A company produces steel rods. The lengths of the steel rods are normally distributed with a mean of 121.2-cm and a standard deviation of 1.8-cm.
Suppose a rod is chosen at random from all the rods produced by the company. There is a 23% probability that the rod is longer than:
Enter your answer as a number accurate to 1 decimal place. Answers obtained using exact z-scores or z-scores rounded to 3 decimal places are accepted.
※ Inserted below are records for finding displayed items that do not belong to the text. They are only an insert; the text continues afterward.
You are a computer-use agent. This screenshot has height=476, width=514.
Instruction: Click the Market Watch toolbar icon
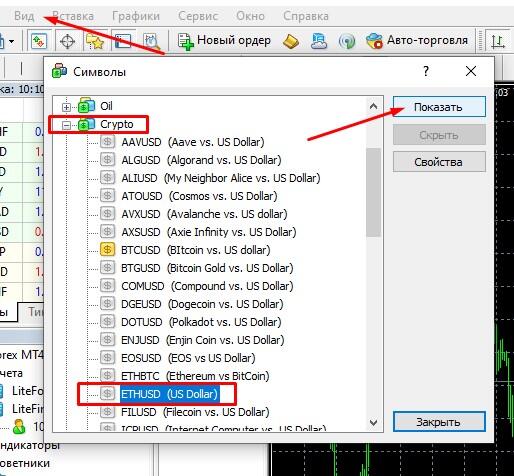[39, 41]
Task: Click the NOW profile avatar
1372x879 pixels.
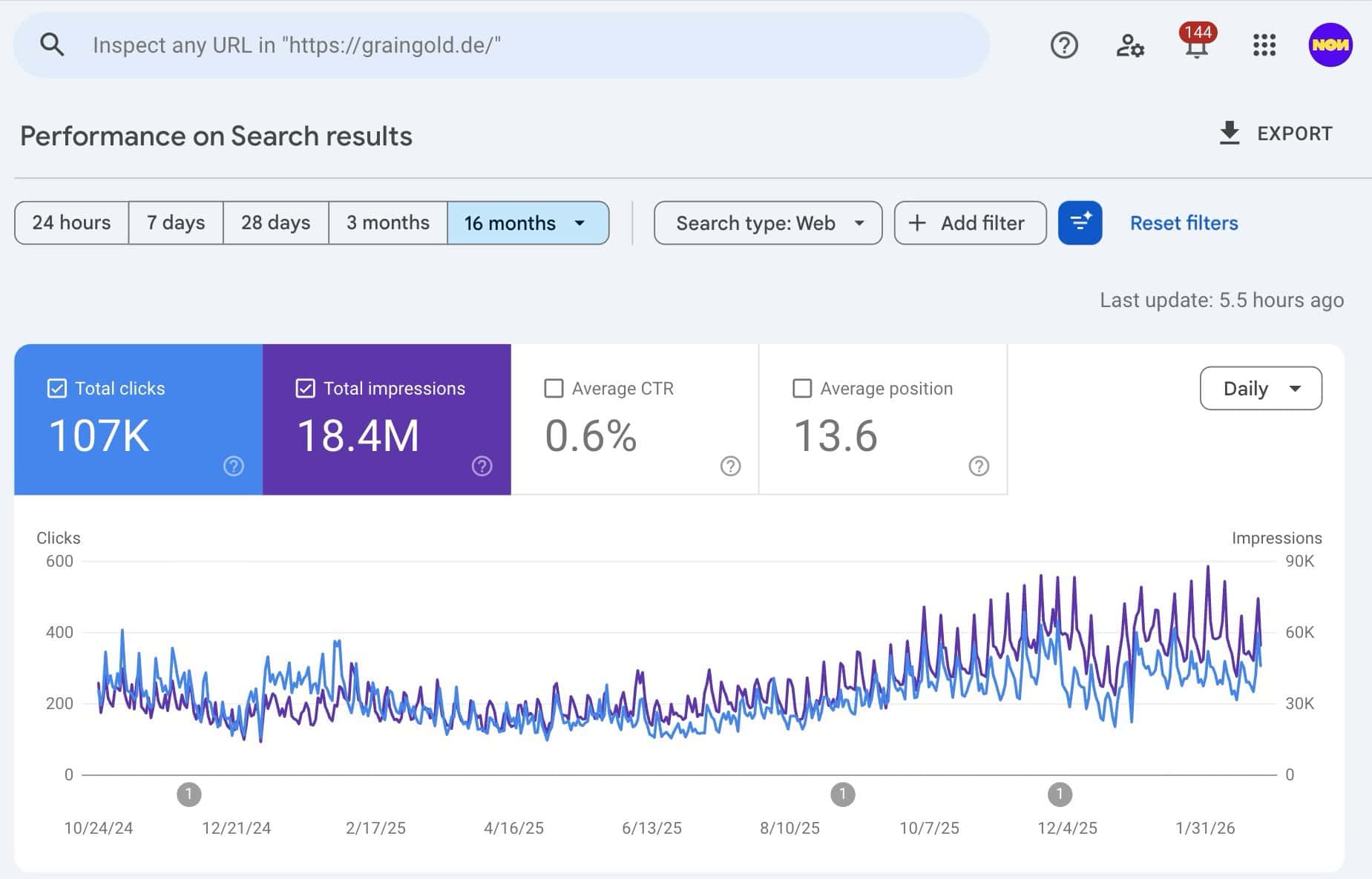Action: pos(1330,45)
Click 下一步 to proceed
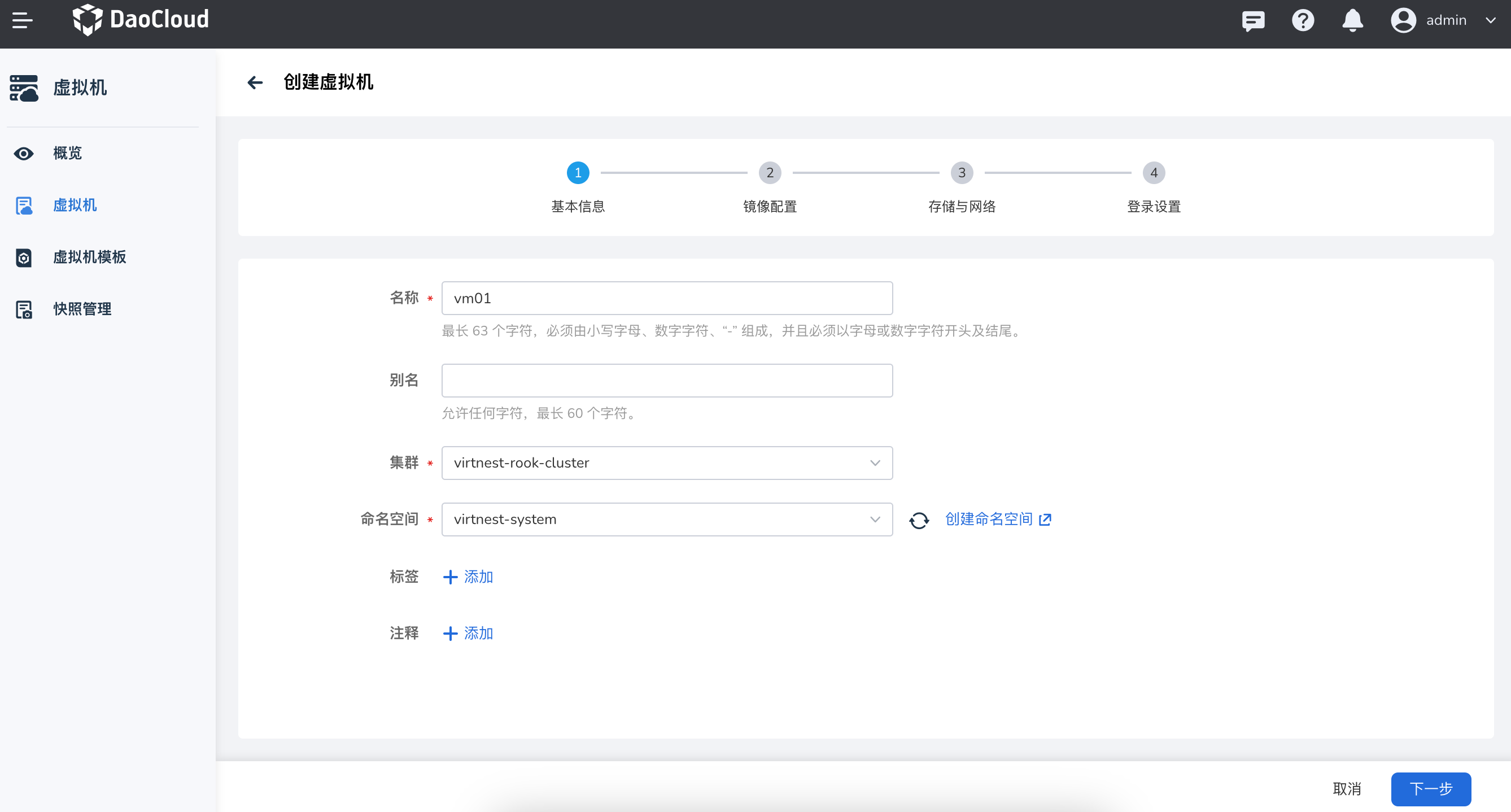 (1431, 789)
Find table in the back of your statistics text labeled something like "areas under normal distribution" to find the proportion in the smaller area (.23) and its Z score. Use the equation below.
Z = (score-mean)/SD
To find the length of the rod that has a 23% probability of being longer, we need to determine the z-score that corresponds to this probability in a standard normal distribution.
The z-score can be calculated using the following formula:
z = (x - μ) / σ
where:
z is the z-score
x is the value we want to find the probability for (in this case, the length of the rod)
μ is the mean of the distribution (121.2 cm)
σ is the standard deviation of the distribution (1.8 cm)
Step 1: Convert the probability to a z-score.
To find the z-score corresponding to a 23% probability, we need to find the z-score that has an area of 1 - 0.23 = 0.77 to its left. This corresponds to the z-score that marks the 77th percentile.
Step 2: Look up the z-score in a standard normal distribution table or use a calculator.
Using a standard normal distribution table or a calculator, we find that the z-score for the 77th percentile is approximately 0.60 (rounded to 2 decimal places).
Step 3: Solve for x (the length of the rod).
Now that we have the z-score, we can rearrange the formula to solve for x:
x = z * σ + μ
x = 0.60 * 1.8 + 121.2
x ≈ 122.08
Therefore, the length of the rod that has a 23% probability of being longer is approximately 122.1 cm (rounded to 1 decimal place).